= Gereja-Gereja Reformasi di Indonesia =

Christian denomination in Indonesia

The Gereja-Gereja Reformasi di Indonesia or the Indonesian Reformed Churches is a confessional Reformed church in the country of Indonesia established by orthodox Calvinist Dutch missionaries.

== History ==
Missionaries came to Sumba in the late 1800s. The dominant Christian church in this region is the Evangelical Christian Church in Timor or the Gereja Masehi Injili di Timor. Sumba was a mission place assigned to the Reformed churches. After World War II missionary SPJ Goossens was suspended by the Gereja Zwolle of their position but some churches remained loyal to him. A schism occurred. Later this are become a mission field of the Reformed Churches in the Netherlands (Liberated). An existing congregations joined this effort. Gereja Zwoolle become the Gereja-Gereja Reformasi di Indonesia or the Reformed Churches of Indonesia in NTT in 1975. Sister church relation with the Reformed Churches in the Netherlands (Liberated) was established.
The Reformed Church in Indonesia in Papua (GGRI-Papua) is also a result of the missionary effort of the Reformed Churches (Liberated) in 1956 as the most extensive evangelisation work in Indonesia. The first baptism took place in 1967 and the first converts were young people. In 1976 the first Classis were formed. The denomination was founded in 1988 when the first General assembly was formed. Currently there are 8,000 members, 17 organised congregations, and 21 church plant in the process of becoming official full status congregations and 3 Classes. Most congregations located in the isolated interior part of Papua Province. It has about 15 pastors, 8 candidate pastors and 30 evangelists. The Papua church has a Theological College in Boma.

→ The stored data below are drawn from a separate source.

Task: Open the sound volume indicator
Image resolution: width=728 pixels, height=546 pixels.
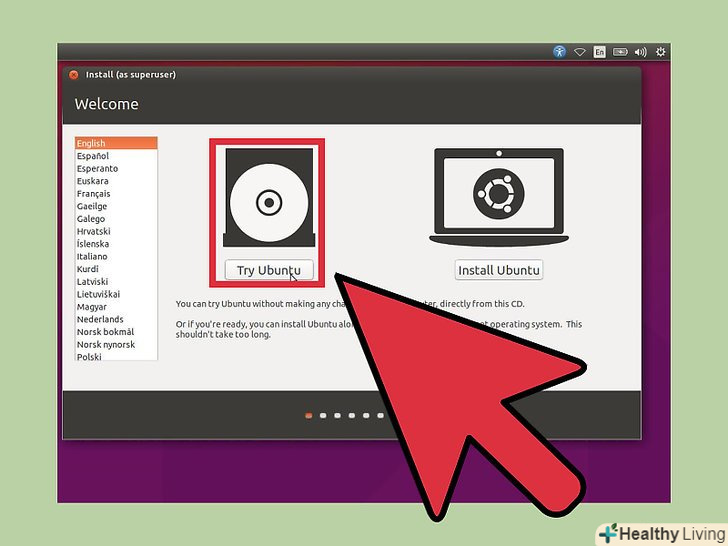Action: click(x=641, y=52)
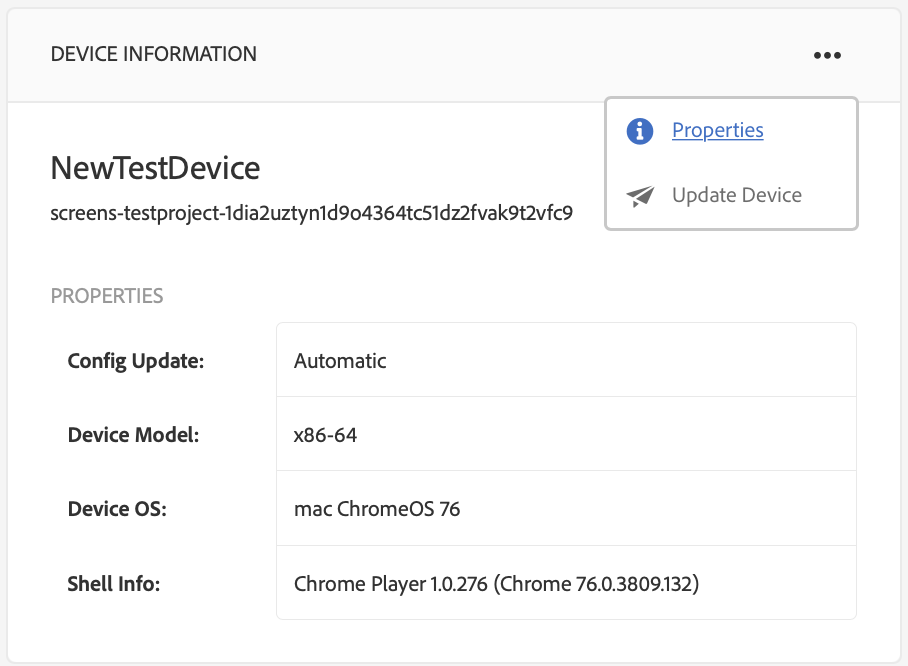Click the DEVICE INFORMATION header title
Image resolution: width=908 pixels, height=666 pixels.
tap(154, 54)
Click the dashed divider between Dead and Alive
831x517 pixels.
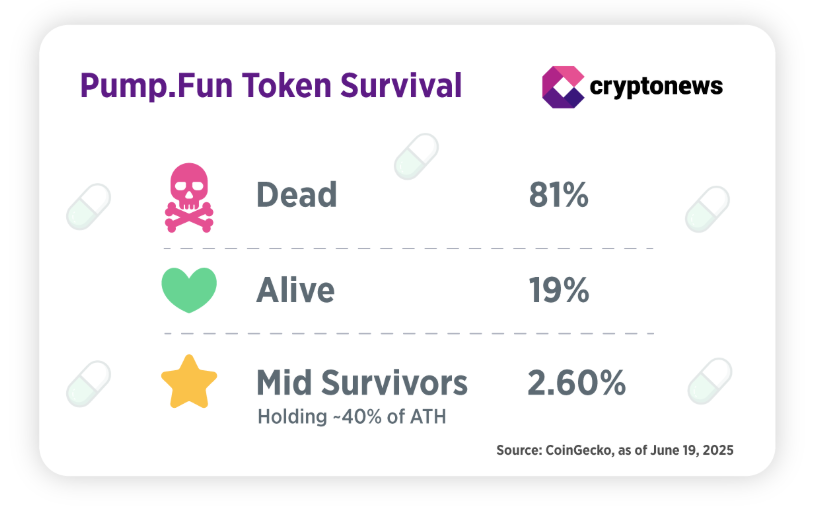[x=408, y=247]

The Reformed Church in Indonesia in Kalbar (GGRI-Kalbar) begun in 1948, was also a mission of the Reformed Churches in the Netherlands (Liberated). Between 1960 and 1993 8 local congregations were established. Later the GGI-Kalbar hag 19 churches, growing into 3 Classes and outreaches to more 15 places and 3,000 members. It has also a theological institute. These three churches held a joint National Synod meeting in 2011.

The church currently has almost 5,000 members and more than 14 congregations and 40 house fellowships.

== Doctrine ==
The GGRI-Kalbar, the GGRI-Papua and the GGRI-NTT also subscribe these Reformed standards:
- Apostles Creed
- Athanasian Creed
- Canons of Dort
- Heidelberg Catechism
- Westminster Confession of Faith
- Second Helvetic Confession

== Interchurch organisations ==
The Indonesian Reformed Church is a member of the International Conference of Reformed Churches. Close relationship with the Protestant Churches in Indonesia was also established.